Computer Science > Computer Vision and Pattern Recognition
[Submitted on 14 Aug 2021 (v1), last revised 20 Mar 2023 (this version, v3)]
Title:A Self-Distillation Embedded Supervised Affinity Attention Model for Few-Shot Segmentation
View PDFAbstract:Few-shot segmentation focuses on the generalization of models to segment unseen object with limited annotated samples. However, existing approaches still face two main challenges. First, huge feature distinction between support and query images causes knowledge transferring barrier, which harms the segmentation performance. Second, limited support prototypes cannot adequately represent features of support objects, hard to guide high-quality query segmentation. To deal with the above two issues, we propose self-distillation embedded supervised affinity attention model to improve the performance of few-shot segmentation task.
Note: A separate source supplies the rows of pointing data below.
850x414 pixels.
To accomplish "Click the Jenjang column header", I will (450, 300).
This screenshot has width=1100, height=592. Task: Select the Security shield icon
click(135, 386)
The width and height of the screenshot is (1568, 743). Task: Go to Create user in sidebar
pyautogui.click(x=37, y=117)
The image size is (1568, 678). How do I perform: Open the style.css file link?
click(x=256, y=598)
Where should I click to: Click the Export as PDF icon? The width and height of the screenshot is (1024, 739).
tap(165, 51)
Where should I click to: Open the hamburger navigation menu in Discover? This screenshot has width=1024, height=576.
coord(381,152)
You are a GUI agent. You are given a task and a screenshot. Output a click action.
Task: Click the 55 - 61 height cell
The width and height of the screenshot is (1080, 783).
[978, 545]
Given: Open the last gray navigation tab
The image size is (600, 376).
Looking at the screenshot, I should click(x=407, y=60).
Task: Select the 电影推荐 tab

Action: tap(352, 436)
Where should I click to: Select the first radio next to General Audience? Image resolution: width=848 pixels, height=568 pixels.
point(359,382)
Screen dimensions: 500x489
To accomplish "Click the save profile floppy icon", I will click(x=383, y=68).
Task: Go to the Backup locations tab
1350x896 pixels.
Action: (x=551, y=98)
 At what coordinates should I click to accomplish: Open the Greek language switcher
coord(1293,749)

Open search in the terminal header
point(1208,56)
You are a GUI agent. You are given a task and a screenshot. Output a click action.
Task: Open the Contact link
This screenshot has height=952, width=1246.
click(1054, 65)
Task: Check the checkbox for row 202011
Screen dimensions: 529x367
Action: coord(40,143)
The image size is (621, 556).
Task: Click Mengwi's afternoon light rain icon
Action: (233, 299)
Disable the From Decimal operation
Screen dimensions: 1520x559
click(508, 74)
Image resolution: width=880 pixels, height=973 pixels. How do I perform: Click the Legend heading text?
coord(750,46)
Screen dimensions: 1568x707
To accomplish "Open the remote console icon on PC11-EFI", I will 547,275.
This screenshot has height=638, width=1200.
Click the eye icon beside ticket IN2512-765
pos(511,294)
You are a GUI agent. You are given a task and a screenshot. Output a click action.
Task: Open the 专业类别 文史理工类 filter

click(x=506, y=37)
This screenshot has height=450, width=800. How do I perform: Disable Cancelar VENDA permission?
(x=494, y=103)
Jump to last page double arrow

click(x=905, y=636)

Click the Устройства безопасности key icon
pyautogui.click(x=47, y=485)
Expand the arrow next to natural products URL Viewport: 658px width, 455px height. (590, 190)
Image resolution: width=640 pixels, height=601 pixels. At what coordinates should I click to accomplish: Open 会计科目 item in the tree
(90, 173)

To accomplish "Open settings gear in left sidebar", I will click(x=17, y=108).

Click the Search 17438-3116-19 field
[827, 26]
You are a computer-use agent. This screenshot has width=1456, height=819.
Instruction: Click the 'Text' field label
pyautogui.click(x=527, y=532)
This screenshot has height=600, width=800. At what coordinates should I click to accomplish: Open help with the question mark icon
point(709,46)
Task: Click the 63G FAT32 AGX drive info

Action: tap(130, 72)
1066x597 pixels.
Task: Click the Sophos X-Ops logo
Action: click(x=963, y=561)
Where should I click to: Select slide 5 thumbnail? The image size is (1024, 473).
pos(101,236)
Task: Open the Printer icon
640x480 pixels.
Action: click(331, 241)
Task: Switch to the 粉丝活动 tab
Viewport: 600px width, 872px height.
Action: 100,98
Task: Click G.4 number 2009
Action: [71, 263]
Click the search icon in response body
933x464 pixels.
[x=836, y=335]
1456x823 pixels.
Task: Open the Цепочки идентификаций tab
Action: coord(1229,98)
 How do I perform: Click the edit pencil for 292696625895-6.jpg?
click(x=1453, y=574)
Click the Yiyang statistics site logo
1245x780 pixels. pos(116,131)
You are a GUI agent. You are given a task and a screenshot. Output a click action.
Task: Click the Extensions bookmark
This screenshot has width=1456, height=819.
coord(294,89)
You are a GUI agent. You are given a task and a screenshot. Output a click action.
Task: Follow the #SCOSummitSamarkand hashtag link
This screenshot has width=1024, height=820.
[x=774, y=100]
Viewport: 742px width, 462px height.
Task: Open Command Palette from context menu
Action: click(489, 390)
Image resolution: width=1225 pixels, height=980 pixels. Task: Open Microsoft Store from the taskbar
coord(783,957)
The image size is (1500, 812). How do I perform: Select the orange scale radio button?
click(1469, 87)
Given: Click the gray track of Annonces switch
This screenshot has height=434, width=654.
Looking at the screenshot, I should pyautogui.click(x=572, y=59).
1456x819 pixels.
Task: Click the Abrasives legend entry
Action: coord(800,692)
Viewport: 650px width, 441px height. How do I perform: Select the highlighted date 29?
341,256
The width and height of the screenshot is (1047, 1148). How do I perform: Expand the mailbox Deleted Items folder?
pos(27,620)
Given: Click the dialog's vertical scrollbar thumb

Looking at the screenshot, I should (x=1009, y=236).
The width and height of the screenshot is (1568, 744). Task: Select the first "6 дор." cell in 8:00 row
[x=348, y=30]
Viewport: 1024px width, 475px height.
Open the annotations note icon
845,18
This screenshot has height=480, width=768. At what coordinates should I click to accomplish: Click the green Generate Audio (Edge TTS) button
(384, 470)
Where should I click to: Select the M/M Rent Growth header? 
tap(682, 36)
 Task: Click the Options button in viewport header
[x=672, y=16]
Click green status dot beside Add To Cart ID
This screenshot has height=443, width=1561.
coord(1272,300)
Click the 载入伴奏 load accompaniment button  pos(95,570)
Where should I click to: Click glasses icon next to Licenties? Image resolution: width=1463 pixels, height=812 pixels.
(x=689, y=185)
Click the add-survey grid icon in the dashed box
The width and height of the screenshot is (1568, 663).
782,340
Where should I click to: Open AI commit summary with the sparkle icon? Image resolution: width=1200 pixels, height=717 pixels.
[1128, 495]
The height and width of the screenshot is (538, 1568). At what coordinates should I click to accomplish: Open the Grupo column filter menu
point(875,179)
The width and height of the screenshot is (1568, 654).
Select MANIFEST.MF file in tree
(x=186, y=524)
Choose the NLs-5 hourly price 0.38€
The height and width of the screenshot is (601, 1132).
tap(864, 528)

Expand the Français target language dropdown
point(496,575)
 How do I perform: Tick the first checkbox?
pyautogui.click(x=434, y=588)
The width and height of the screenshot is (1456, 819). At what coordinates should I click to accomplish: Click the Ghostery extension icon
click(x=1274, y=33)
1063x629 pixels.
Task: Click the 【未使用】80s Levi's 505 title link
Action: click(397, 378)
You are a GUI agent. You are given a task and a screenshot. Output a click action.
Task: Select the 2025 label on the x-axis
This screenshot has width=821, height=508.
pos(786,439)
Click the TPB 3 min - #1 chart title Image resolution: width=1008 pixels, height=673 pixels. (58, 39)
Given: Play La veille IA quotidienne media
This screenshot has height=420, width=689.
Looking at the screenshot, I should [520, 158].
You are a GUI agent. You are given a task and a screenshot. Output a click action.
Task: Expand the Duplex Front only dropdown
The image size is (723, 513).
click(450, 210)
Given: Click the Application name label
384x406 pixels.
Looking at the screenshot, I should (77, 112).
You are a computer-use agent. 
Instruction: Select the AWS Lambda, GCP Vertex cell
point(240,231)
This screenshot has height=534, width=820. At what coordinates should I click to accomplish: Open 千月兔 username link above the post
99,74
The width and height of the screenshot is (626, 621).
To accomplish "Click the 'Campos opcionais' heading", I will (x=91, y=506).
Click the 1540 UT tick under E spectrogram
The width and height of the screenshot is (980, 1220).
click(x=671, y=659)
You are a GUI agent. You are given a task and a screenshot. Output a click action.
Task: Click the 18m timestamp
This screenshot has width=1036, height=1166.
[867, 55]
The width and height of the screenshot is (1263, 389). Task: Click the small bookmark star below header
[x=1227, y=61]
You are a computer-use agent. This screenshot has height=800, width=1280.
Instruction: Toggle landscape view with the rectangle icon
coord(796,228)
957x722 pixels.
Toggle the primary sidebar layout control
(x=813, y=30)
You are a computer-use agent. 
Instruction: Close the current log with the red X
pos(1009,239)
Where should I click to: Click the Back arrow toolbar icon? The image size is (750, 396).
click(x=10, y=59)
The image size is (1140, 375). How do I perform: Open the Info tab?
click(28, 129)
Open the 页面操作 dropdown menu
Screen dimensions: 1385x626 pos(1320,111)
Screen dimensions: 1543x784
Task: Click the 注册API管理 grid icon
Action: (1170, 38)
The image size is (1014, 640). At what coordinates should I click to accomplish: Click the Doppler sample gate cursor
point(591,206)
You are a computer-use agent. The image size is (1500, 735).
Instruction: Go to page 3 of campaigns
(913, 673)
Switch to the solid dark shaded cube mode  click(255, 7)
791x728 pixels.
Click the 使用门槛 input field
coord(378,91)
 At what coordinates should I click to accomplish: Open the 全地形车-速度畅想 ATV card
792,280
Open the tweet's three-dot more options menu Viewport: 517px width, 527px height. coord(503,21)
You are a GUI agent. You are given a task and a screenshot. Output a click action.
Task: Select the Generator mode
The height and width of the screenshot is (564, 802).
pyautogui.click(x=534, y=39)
Specifically, the self-distillation guided prototype module uses self-distillation to align the features of support and query. The supervised affinity attention module generates high-quality query attention map to provide sufficient object information. Extensive experiments prove that our model significantly improves the performance compared to existing methods. Comprehensive ablation experiments and visualization studies also show the significant effect of our method on few-shot segmentation task. On COCO-20i dataset, we achieve new state-of-the-art results. Training code and pretrained models are available at this https URL.
Submission history
From: Binghao Liu [view email][v1] Sat, 14 Aug 2021 18:16:12 UTC (27,439 KB)
[v2] Fri, 8 Apr 2022 18:06:31 UTC (25,598 KB)
[v3] Mon, 20 Mar 2023 14:53:07 UTC (25,674 KB)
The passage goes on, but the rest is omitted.